Disease and pathogenesis

The clinical signs and symptoms are a consequence of the extent and frequency of infection, larval migration, and the host response. VLM or visceral toxocarosis seems to be associated with the host immune response to a large number of larvae migrating in the tissue. It is characterized by high eosinophilia, usually more than 30%, fever, hepatosplenomegaly, lymphadenopathy, hypergammaglobulinemia, respiratory signs, abdominal pain, and elevated titres of blood group isohaemagglutinins. Neurological manifestations have also been observed, such as convulsions, and larvae have been found in brains of patients at postmortem (Hill et al. 1985; Nelson et al. 1990). However, the results in a case-control study by Magnaval et al. (1997) suggest that migration of the larvae in human brain does not frequently induce a recognizable neurological syndrome.

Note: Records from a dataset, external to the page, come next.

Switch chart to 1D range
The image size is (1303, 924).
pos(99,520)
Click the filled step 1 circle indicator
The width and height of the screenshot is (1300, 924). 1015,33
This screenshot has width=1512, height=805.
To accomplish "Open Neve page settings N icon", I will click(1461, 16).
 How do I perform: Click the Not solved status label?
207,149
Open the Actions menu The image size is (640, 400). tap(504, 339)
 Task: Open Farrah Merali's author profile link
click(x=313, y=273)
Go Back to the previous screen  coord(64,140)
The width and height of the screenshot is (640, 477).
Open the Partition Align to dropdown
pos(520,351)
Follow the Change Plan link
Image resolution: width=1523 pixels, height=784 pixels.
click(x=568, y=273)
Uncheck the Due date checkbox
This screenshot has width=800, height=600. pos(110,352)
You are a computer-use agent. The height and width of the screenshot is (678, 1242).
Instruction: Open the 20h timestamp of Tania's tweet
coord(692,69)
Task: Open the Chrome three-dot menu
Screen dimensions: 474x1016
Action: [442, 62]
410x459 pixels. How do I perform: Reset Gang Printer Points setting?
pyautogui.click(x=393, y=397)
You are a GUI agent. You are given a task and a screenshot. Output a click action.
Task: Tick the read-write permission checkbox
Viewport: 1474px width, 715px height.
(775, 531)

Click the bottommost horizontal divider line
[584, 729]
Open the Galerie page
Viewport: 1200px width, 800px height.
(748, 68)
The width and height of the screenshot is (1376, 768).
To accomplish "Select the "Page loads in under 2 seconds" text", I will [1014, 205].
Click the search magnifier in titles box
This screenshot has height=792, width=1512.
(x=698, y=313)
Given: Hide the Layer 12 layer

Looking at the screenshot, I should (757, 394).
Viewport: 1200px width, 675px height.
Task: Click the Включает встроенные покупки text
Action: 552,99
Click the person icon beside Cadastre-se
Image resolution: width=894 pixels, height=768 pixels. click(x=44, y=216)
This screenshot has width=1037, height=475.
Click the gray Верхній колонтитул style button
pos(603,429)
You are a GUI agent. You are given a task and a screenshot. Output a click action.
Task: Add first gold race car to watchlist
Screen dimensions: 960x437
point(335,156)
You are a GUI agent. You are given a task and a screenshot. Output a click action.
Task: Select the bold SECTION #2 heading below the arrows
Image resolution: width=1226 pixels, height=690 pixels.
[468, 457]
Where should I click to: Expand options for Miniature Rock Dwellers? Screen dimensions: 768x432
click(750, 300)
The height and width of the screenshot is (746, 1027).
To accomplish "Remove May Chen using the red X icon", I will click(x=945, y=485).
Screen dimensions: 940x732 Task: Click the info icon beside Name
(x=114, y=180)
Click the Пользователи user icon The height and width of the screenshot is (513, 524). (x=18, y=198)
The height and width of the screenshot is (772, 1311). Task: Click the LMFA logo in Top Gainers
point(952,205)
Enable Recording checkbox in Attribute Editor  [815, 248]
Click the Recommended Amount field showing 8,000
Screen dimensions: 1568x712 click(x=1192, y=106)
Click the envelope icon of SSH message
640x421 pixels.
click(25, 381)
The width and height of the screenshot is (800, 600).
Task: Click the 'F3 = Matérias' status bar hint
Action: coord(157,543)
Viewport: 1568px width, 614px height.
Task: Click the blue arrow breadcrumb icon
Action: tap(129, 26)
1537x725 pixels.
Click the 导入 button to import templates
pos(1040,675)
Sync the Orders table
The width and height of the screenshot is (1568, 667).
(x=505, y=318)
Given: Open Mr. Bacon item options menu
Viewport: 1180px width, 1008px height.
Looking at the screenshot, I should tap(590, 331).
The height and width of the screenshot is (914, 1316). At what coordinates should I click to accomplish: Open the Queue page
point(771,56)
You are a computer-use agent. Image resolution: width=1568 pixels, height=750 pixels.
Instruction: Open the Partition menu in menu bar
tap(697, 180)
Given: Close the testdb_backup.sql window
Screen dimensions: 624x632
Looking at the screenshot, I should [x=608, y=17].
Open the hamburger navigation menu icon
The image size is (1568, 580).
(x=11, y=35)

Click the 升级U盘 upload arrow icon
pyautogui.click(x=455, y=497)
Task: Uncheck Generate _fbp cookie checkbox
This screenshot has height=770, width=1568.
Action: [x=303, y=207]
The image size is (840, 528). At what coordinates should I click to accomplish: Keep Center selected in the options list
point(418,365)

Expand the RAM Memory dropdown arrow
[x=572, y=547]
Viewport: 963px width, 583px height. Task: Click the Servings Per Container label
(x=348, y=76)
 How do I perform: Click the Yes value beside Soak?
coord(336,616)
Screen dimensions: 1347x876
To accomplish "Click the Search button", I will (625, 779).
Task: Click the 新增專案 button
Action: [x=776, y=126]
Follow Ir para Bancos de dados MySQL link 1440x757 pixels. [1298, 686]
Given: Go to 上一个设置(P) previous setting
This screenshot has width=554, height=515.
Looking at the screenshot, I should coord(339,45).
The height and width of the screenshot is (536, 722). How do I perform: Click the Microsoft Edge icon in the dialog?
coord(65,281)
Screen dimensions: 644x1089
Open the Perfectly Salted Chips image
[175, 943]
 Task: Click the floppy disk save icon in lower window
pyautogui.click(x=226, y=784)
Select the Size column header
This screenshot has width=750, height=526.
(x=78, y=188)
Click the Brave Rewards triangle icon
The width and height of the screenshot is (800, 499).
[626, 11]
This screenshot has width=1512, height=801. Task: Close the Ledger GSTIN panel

OLM or ocular toxocarosis is believed to be caused by a lower infective dose, that is, fewer larvae migrate in the tissue. Persistent eosinophilia, leukocytosis, and elevated isohaemagglutinin levels commonly associated with VLM usually do not occur with ocular disease. Many patients may not have any clinical events except when a larva enters the eye. The patients are usually also older compared to patients presenting VLM (Ljungstrom and van Knapen 1989; Gillespie et al. 1993). Visual loss is usually unilateral and the degree is variable from dimness of vision through to blindness. Initially, granulomas, due to the inflammatory response, were the most frequently reported complication, but with improved diagnosis lesions other than the classical posterior pole granuloma have been reported (Shields 1984). OLM is an important differential diagnosis of retinoblastoma in children (Shields et al. 1991). Patients with covert toxocarosis (CT) may or may not present eosinophilia and when present it is generally not very high (Taylor et al. 1987, 1988). This syndrome is associated with positive serology and the clinical signs are common and non-specific but together they form a recognisable symptom complex. Recurrent abdominal and limb pain, lack of energy or tiredness are often recognized in covert toxocarosis but the same symptoms are also observed in patients suffering VLM. In asymptomatic toxocarosis, positive serology with or without eosinophilia can occur in the absence of other symptoms or signs. That asymptomatic toxocarosis is common is indicated by the relatively high seroprevalence of the general population in all countries of the world, although to some extent cross-reactions cannot be ruled out.